──────── Given records ────────

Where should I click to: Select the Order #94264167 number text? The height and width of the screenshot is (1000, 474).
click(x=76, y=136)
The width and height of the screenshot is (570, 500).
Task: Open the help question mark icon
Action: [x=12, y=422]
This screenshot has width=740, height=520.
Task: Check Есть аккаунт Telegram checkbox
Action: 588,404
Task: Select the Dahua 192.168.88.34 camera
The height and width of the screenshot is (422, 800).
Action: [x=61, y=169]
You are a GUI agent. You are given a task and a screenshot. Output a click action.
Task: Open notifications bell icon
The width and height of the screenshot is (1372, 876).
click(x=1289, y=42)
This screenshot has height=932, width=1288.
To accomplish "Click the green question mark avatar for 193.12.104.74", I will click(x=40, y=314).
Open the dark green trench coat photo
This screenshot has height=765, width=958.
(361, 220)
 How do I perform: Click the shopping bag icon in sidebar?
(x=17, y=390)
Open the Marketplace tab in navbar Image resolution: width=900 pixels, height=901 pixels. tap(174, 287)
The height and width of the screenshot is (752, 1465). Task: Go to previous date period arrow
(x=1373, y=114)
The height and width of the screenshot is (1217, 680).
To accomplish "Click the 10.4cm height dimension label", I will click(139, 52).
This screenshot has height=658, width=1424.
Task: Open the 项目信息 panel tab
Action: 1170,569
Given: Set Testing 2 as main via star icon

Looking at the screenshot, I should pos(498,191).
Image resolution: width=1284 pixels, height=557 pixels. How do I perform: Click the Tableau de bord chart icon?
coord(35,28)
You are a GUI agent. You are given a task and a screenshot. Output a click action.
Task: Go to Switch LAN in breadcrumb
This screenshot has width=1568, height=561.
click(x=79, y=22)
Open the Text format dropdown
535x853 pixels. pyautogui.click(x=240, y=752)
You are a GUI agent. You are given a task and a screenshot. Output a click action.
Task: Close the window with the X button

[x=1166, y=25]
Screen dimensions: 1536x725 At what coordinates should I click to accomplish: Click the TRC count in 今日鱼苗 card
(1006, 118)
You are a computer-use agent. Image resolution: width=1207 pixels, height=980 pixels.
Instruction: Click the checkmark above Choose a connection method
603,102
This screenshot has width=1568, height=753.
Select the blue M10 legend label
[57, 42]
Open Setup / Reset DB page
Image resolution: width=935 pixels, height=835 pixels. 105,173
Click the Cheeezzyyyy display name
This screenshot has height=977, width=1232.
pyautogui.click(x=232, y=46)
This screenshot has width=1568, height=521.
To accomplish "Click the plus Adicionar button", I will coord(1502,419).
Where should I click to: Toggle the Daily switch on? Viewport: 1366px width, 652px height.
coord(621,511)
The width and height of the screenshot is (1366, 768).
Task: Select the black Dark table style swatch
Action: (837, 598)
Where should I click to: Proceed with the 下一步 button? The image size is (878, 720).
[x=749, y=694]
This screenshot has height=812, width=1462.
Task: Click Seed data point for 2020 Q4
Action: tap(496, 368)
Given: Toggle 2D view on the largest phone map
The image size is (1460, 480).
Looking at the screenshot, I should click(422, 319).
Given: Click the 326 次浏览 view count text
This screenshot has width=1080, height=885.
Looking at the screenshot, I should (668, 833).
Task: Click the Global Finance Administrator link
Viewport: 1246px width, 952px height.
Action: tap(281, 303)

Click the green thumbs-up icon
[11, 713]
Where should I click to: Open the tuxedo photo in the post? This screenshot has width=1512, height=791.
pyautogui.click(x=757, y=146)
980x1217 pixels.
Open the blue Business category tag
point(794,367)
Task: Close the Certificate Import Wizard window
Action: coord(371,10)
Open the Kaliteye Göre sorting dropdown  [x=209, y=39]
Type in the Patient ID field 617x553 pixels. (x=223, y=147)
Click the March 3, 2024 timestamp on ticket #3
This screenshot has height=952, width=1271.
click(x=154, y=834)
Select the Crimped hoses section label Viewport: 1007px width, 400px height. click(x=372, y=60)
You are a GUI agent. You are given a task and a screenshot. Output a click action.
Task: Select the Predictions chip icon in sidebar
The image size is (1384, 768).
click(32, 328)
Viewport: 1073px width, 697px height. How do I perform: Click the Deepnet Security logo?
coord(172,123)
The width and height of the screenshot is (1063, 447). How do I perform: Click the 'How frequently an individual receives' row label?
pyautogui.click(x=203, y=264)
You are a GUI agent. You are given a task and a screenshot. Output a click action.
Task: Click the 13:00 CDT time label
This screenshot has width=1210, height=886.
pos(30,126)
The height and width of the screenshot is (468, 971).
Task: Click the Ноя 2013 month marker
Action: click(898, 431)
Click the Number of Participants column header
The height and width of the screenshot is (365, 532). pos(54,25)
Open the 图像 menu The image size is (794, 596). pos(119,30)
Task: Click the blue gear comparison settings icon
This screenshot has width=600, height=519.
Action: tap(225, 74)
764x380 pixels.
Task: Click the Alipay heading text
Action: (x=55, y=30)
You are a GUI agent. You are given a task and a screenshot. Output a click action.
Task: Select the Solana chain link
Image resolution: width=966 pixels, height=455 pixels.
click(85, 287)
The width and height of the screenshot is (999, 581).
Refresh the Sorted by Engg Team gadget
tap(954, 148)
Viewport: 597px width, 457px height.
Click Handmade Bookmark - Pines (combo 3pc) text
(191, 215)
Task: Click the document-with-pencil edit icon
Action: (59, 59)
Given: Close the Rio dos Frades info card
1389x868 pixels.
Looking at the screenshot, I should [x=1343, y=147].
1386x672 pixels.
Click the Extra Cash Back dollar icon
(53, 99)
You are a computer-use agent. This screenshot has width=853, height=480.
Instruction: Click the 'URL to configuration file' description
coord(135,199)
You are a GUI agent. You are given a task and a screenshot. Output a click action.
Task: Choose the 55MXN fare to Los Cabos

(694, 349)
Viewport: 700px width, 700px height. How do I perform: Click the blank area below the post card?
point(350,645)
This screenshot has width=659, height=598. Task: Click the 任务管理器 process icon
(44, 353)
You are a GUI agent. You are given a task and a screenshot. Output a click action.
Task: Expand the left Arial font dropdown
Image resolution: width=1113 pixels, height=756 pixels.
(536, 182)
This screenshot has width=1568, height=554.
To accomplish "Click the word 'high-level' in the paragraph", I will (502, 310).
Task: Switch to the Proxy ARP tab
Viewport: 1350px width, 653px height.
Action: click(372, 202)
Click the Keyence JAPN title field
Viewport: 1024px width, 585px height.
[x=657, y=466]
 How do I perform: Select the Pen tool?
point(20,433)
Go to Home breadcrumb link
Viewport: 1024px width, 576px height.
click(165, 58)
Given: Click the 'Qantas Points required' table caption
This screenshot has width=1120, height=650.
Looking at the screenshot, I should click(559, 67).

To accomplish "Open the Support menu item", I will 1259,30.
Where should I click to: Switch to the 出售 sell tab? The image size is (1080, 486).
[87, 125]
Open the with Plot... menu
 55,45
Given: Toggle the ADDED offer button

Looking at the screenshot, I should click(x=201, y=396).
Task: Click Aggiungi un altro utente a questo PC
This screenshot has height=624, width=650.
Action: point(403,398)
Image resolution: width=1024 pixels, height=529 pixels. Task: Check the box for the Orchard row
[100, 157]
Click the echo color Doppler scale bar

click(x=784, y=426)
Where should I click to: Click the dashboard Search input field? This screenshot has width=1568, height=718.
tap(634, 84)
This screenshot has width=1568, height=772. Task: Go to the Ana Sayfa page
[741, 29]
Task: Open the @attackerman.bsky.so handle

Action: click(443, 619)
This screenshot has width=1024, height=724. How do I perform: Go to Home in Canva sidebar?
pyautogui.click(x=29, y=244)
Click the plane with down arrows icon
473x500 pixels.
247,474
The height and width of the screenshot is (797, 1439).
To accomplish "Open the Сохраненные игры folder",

────────

Every line in the data that holds the string "breadcrumb" should be copied.

■ Answer to this task:
Task: Go to Switch LAN in breadcrumb
Go to Home breadcrumb link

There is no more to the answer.